When I arrived at the hospital, I was given a tour of the entire site and I was pleasantly surprised by the facilities, even though it was clear that the hospital had limited resources in areas such as the pharmacy department.
Meeting the pharmacy team was fantastic as they were just as happy to see me as I was to see them.
On my first day, the pharmacist that I spent most of my time with was excellent in teaching me about the operation of the pharmacy department and took me through the entire dispensing process. Having worked in a community pharmacy back at home, I was really interested in this as it was fascinating for me to compare the differences in how this process operates.
For example, there were no computers to print medication labels which meant that patients were given their medication without any real consultation or information on how to take their treatment effectively.
Whilst on my placement, one of the biggest differences I noticed was how often antibiotics were prescribed, which is not anywhere near as extensive in the UK. The types of antibiotics that were being prescribed were also very general and specific treatment options for particular infections were not included, which highlighted that a complete diagnosis had not been made.
I saw a wide variety of cases that included different types of cancer, tropical diseases, extremely preterm conditions and respiratory infections.
On the ward rounds that I completed with different professionals, I saw a wide variety of cases that included different types of cancer, tropical diseases, extremely preterm conditions and respiratory infections.
However, as a pharmacy student, I was interested in how these conditions were treated and I learnt a lot about the way different wards operated when it came to treating these conditions with limited supplies and limited medicines. What was really nice to see though, was the level of care the doctors and nurses provided to the patients was still of a very high standard.
During the afternoons after placement, I would spend time with other students travelling around Kathmandu to see different temples and stupas and explored the breathtaking Thamel district with excellent shops, places to eat and an incredible atmosphere.
One of the regrets I have about going to Nepal was not going for long enough!
On the weekend that I was there, a group of us travelled to Pokhara.
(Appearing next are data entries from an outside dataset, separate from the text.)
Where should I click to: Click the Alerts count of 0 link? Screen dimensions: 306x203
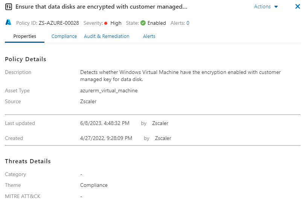[188, 23]
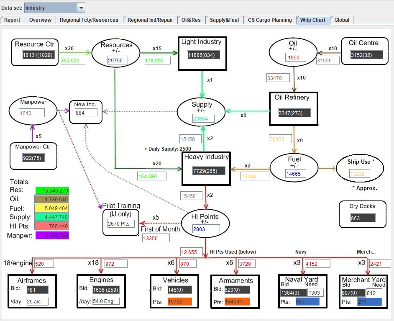The height and width of the screenshot is (321, 394).
Task: Select the Supply +/- value 29864
Action: [203, 118]
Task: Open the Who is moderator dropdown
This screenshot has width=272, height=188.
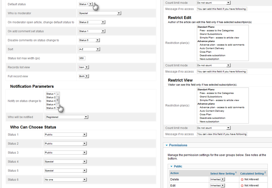Action: pos(100,13)
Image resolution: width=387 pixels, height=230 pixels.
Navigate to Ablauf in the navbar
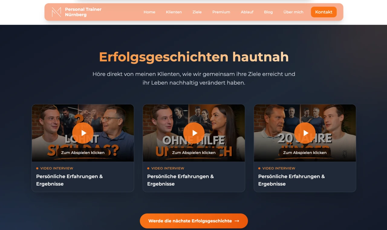247,12
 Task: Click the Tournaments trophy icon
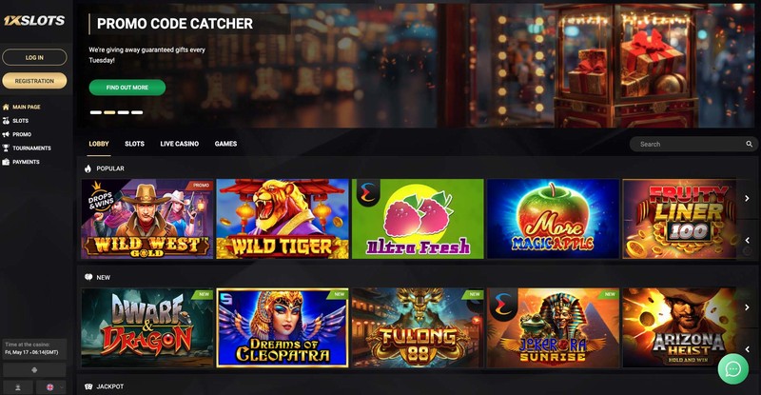click(x=6, y=148)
Spending a night 5500ft above sea level in Sarangkot, waking up to see the sunset, boating on Phewa lake, hiking up to a Peace Pagoda and experiencing the nightlife in Pokhara were all personal highlights.
I would urge any pharmacy student to complete a placement abroad. The experiences you gain from going out of your comfort zone and immersing yourself in a different way of life are a fantastic opportunity to create unforgettable experiences that you will never forget.